What can I substitute for that?

Food is amazing.  It can lift your spirits, nourish your body and bring people together.  Unfortunately it can also poison your body, drag you down and pull people apart.  GF Pantry personally prefers the first lot!  So whether you follow a specific diet for ideology reasons, religious reasons or good health, we are here to help find substitutes for products you can’t have; helping everyone to join in celebrations, eat cake together and eat well.  So here are our favourite substitutions to use, whatever the reasons for your food choices. 

What can I substitute for dairy products?

Dairy allergies are common these days and add to that an increasing number of people who choose not to consume animal products, and we have lots of people looking for dairy substitutes.  Here’s a few ideas to help.

  • Milk - Common drinking substitutes include a plethora of nut, soy, coconut and rice milks which can be used in baking or drinks. You might just need to try a few to find your favourite.  Oat milks are not considered gluten free.
  • Buttermilk - add a tablespoon of lemon juice to a cup of rice, almond, or coconut milk, stir and let stand for 30 minutes to thicken for a great buttermilk alternative.
  • Butter - Shortening, coconut oil, olive oil and silken tofu are all suitable in baking depending on the dish. Using combinations often works best as you dilute any one flavour. Coconut oil provides saturated fats and can usually be substituted directly for butter. 2/3 of a cup of vegetable oil can usually do the same job as one cup of butter. Applesauce or prune puree are a fibre rich alternative in denser breads like zucchini or banana. Nut butter or mashed avocado can be used in sandwiches or on toast, and for recipes such as chocolate icing.
  • Cream - Coconut milk is an excellent replacement for most cream in cooking both savoury and sweet dishes. Soy, coconut and rice whip are also available for whipping.
  • Cheese - Crumbled tofu substitutes well for cottage or feta cheese in recipes, except where melting is required. Nutritional yeast gives a yellow cheesy flavour if you sprinkled it on vegetables or popcorn.  It works well mixed with pasta sauce.  Vegan cheeses are also available at most supermarkets.
  • Icecream – Blended frozen fruit makes great icecream. Try combinations of bananas, berries, chocolate spreads and dark chocolate chips for great flavours.  There are also plenty of frozen soy products commercially available.

What can I substitute for eggs?

Egg allergies are also extremely common. It may happen that the child is allergic to just the egg white or the egg yolk or to both. In baking, eggs provide moisture, flavour, texture, colour, emulsifying properties, binding properties or thickening properties.  That’s’ a lot of functions!

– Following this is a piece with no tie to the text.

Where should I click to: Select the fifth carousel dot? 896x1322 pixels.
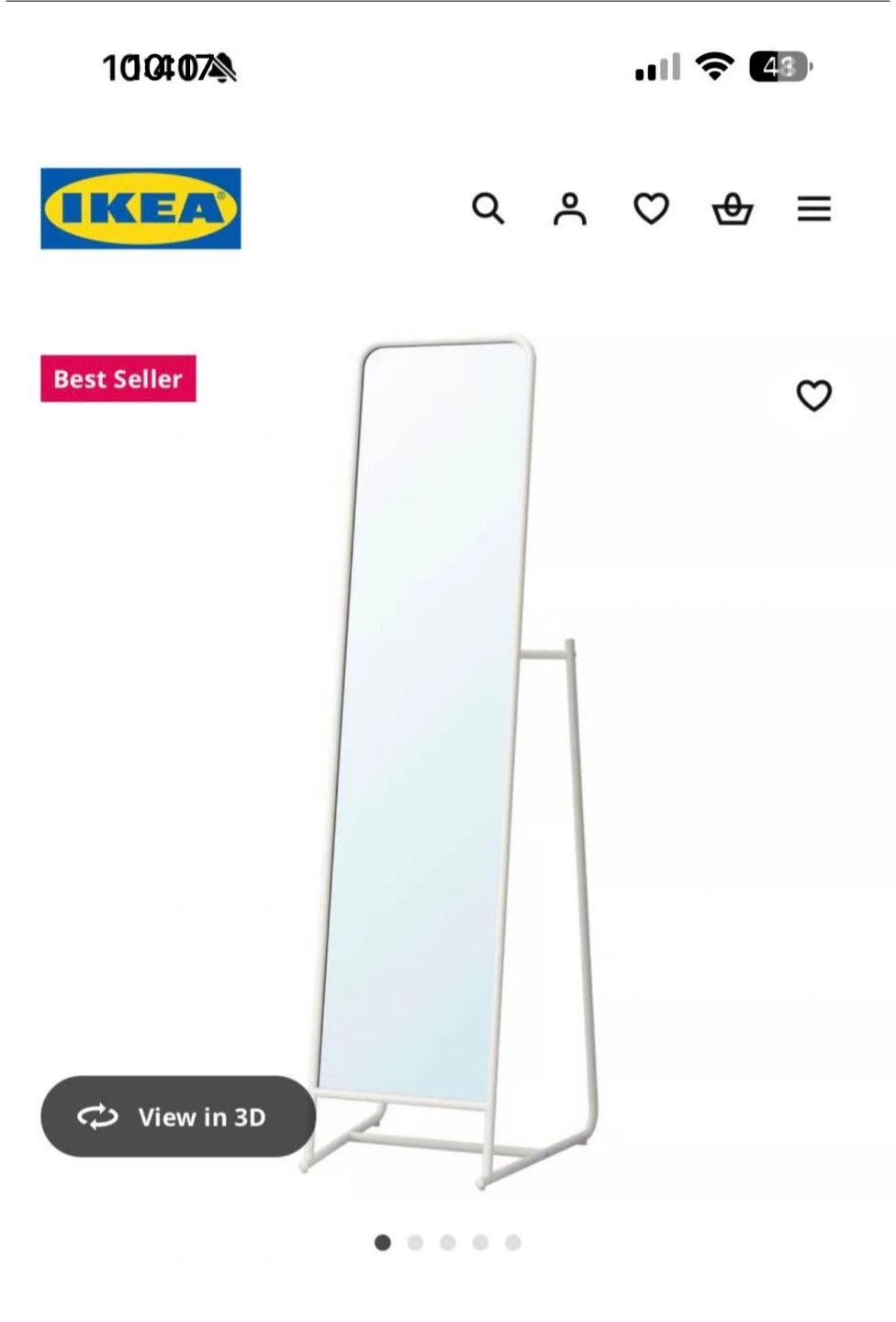click(513, 1242)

Store bought egg replacer is a great option for substitution, but other alternatives also include milled seeds, pureed fruit or vegetable and even leftover liquid from canned beans.

  • Fruit and vegetables – Substitute 1 egg with 1/3 cup of pureed apple, banana, pumpkin, sweet potato or avocado. The banana, sweet potato and pumpkin add significant flavour to anything you use them in. The apple sauce and avocado offer less of a distinct flavour.  Fruit and vegetable alternatives work well in cakes and muffins that don’t need to rise significantly.
  • Milled flax seeds or chia seeds – Simply mix 1 tablespoon of milled flaxseed or chia seeds with 3 tablespoons of hot water and let sit for 5 minutes. This works in most baking and is great for cookies.
  • Aquafaba – This is the thick watery liquid from a can of beans. 3 tablespoons of aquafaba equals 1 egg or 2 tablespoons can be used for one egg white. Aquafaba is perfect for egg free meringues, macarons and marshmallows.
  • Binding – Mashed potatoes, blended tofu, cooked rice, nutritional yeast, nut butter, corn starch, or soy flour can be used in place of eggs for binding and must be adjusted depending on the recipe.

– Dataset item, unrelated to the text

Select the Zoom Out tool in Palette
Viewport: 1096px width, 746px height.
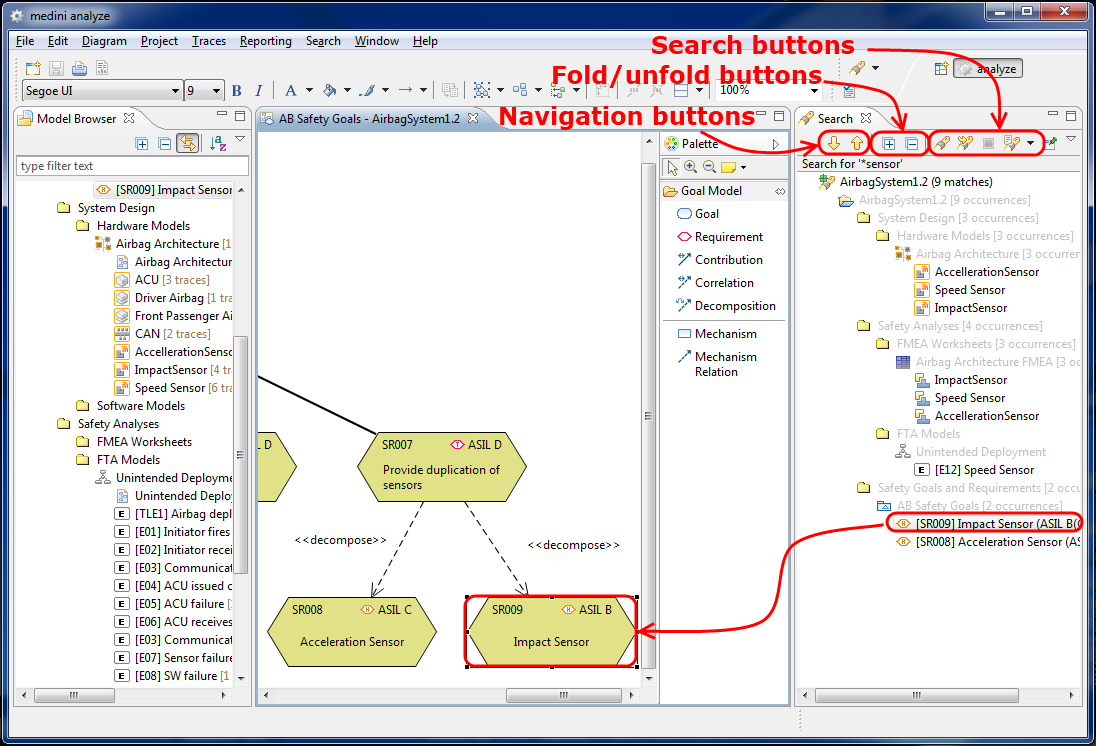coord(708,167)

What can I substitute for sugar?

  • Cane sugar – There are a myriad of sugar replacements available on the market, each with varying levels of sweetness. Other more natural products are coconut sugar, honey or sweet spice mixes. Coconut sugar can be substituted on a 1 to 1 ratio. 3/4 cup honey can be used instead of 1 cup of brown sugar but the liquid in the recipe also needs to be reduced by about 1/4 cup. Vanilla extract, cinnamon, and nutmeg can add sweetness and flavour. 
  • Honey - Maple syrup, brown rice syrup, coconut syrup and agave also have similar properties if you don’t wish to use honey. They all have slightly different taste profiles.
  • Fruit – Dates, monk fruit, bananas and berries are great healthy substitutes for cane sugar in recipes. Each of course adds their own flavour which needs to be considered depending on the recipe.  Applesauce has about seven times less calories than your standard table sugar, but still adds sweetness.   Monk fruit's sweetness comes from naturally occurring antioxidants and is 8 times sweeter than sugar. Just half a level teaspoon of monk fruit powder is the equivalent of 2 heaped teaspoons of sugar. 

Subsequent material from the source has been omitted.